Todd Hale, senior vice president, consumer and shopper insights for Nielsen, the research giant, told retailers and suppliers gathered at the 2014 NACS State of the Industry (SOI) Summit that despite a lot of concept and product innovation, retailers are having “a tough time” achieving growth.

He acknowledged that the economy is improving, but noted that not everyone is sharing in the better times. For example, lower-income households, which skew more toward convenience, dollar and automotive stores, are still having a tough time. All demographic groups have lost household income since 2000, Hale said, noting African-American and Hispanic households have suffered the most.

However, he did cite that research shows consumers will pay more if the benefits outweigh the price, and consumers are definitely flocking to “anything fresh” -- bakery, deli, foodservice, etc.

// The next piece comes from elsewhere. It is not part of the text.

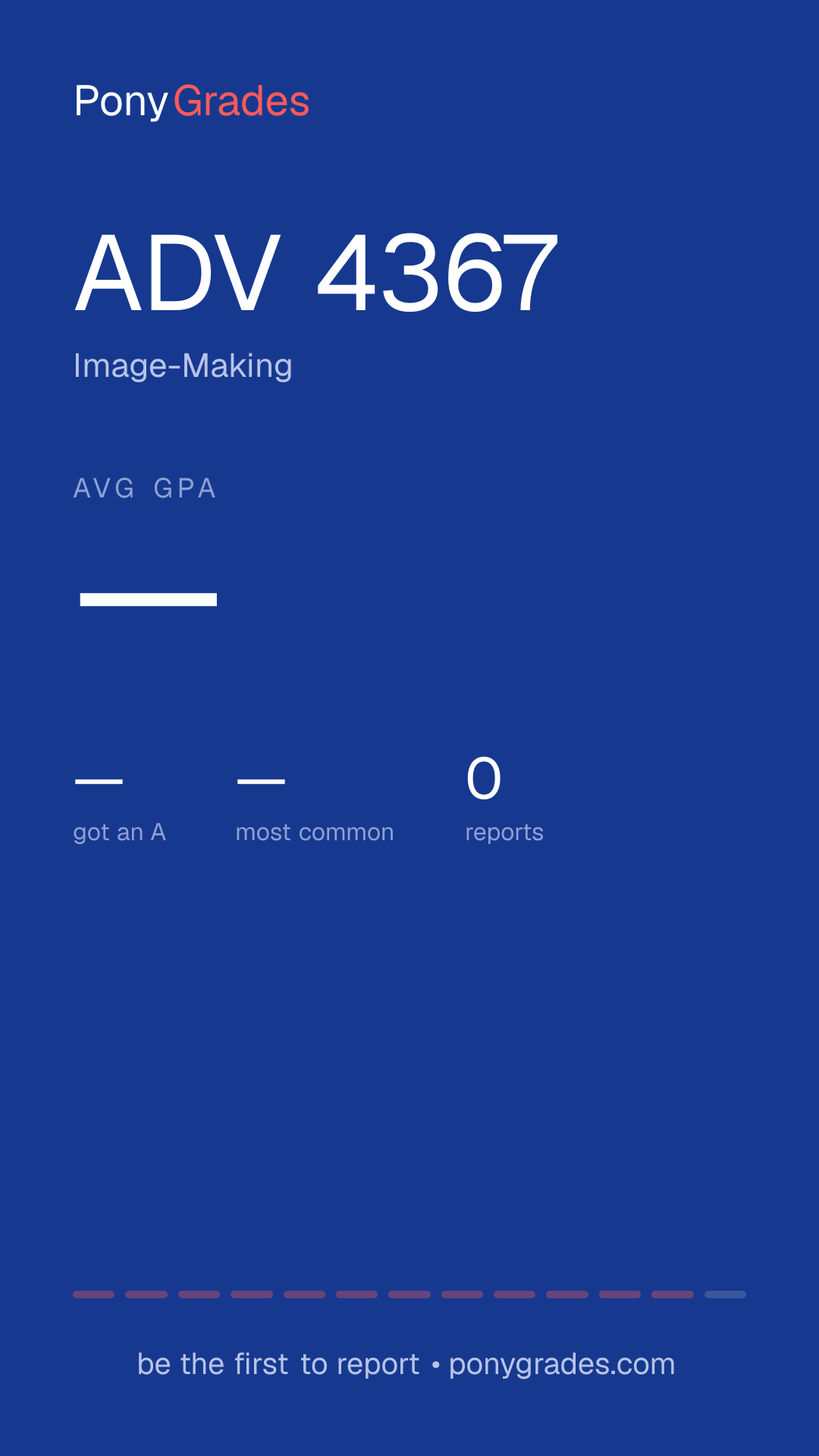This screenshot has width=819, height=1456.
Task: Click the most common label
Action: click(315, 833)
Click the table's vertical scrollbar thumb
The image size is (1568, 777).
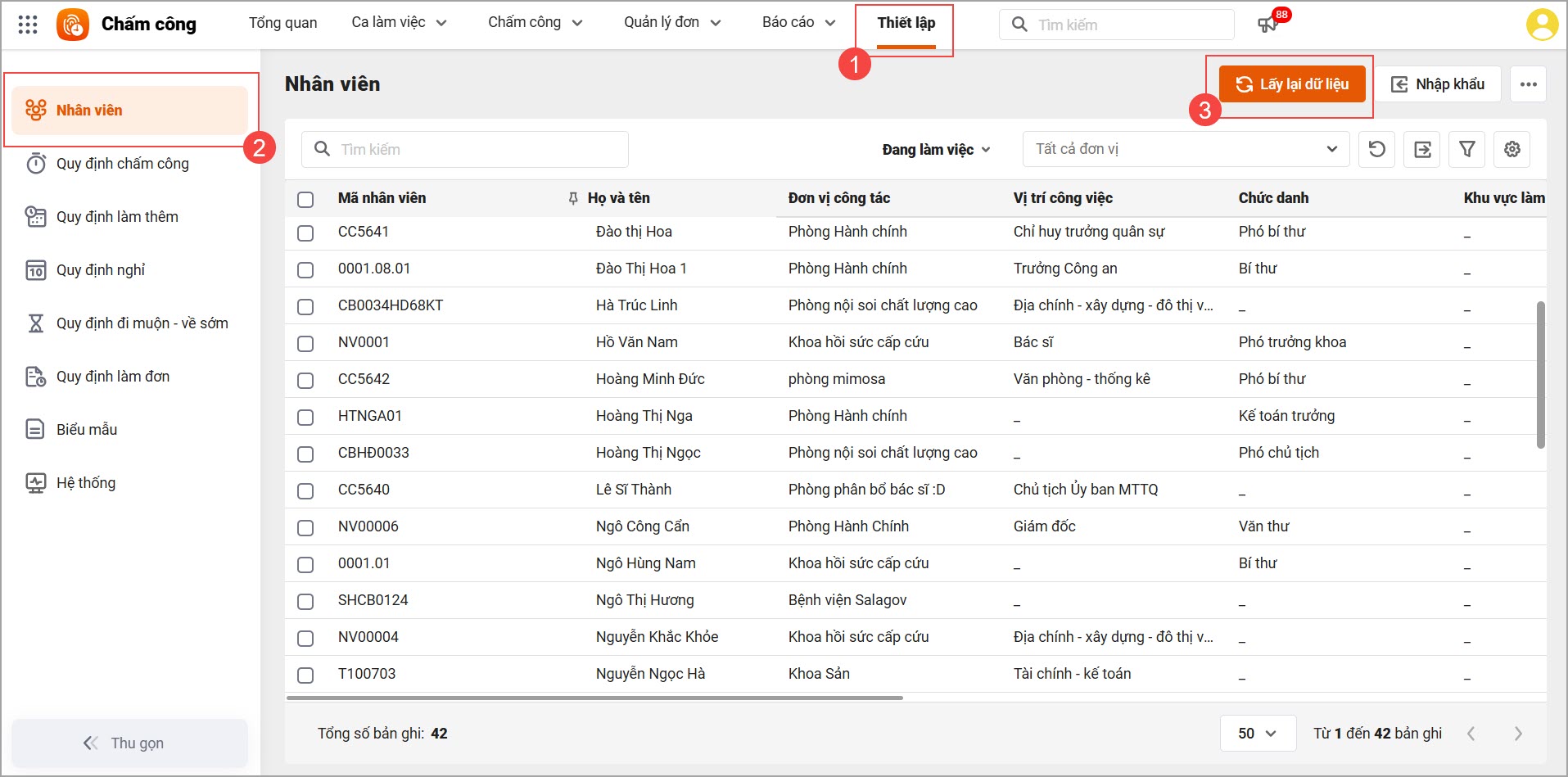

On the matter of competition, Hale predicted more headaches for c-stores. Large-format chains such as Walmart and Target are using smaller store sizes to drive expansion. Walmart to Go, which debuted in Bentonville, Ark., last month, is an example of a c-store with Walmart pricing. Target has also opened its own “Express” stores that are 15 percent of the size of a typical Target department store.

In addition, drugstores such as Walgreens are “really shaking up the box” and competing more directly for the convenience store customer. And then there’s dollar stores, an already huge retail segment that has the opportunity to open as many as 14,000 new stores in the United States. Hale pointed out that Dollar General is already testing fuel sales and all of the dollar stores are targeting key c-store product categories such as cigarettes, beer and other cold drinks.

Winning the Trip

Amid stagnant consumer spending, winning retailers will be those that “win the trip” by making “superior shopper connections.” In a breakout session, another Nielsen executive Laurie Rains, vice president of retail consulting and analytics, gave c-store retailers some ideas on how to win that trip.

She prescribed that retailers look at their top product categories as key destinations and optimize those categories by taking advantage of the changing trends within them.

For example, while tobacco sales continue to be imperiled by taxation and regulation, c-store retailers must recognize that tobacco customers are very valuable to them. Eighty percent of adult smokers purchase another item when they buy cigarettes.

In the beer category, retailers must balance their mix by not only selling the large premium and below-premium brands, but also mixing in fast-growing subcategories like craft beer, flavored malt liquor and ciders.

Packaged beverages, another destination category, is likewise evolving with the growth focused on alternative beverages (energy drinks) and other beverages (ready-to-drink coffee, enhanced waters, iced tea).

C-stores must also look at emerging categories like foodservice, Rains advised. “Roughly a third of consumers who purchase fresh food at c-stores do it about three times a week,” she said. “You need to balance traditional with emerging categories.”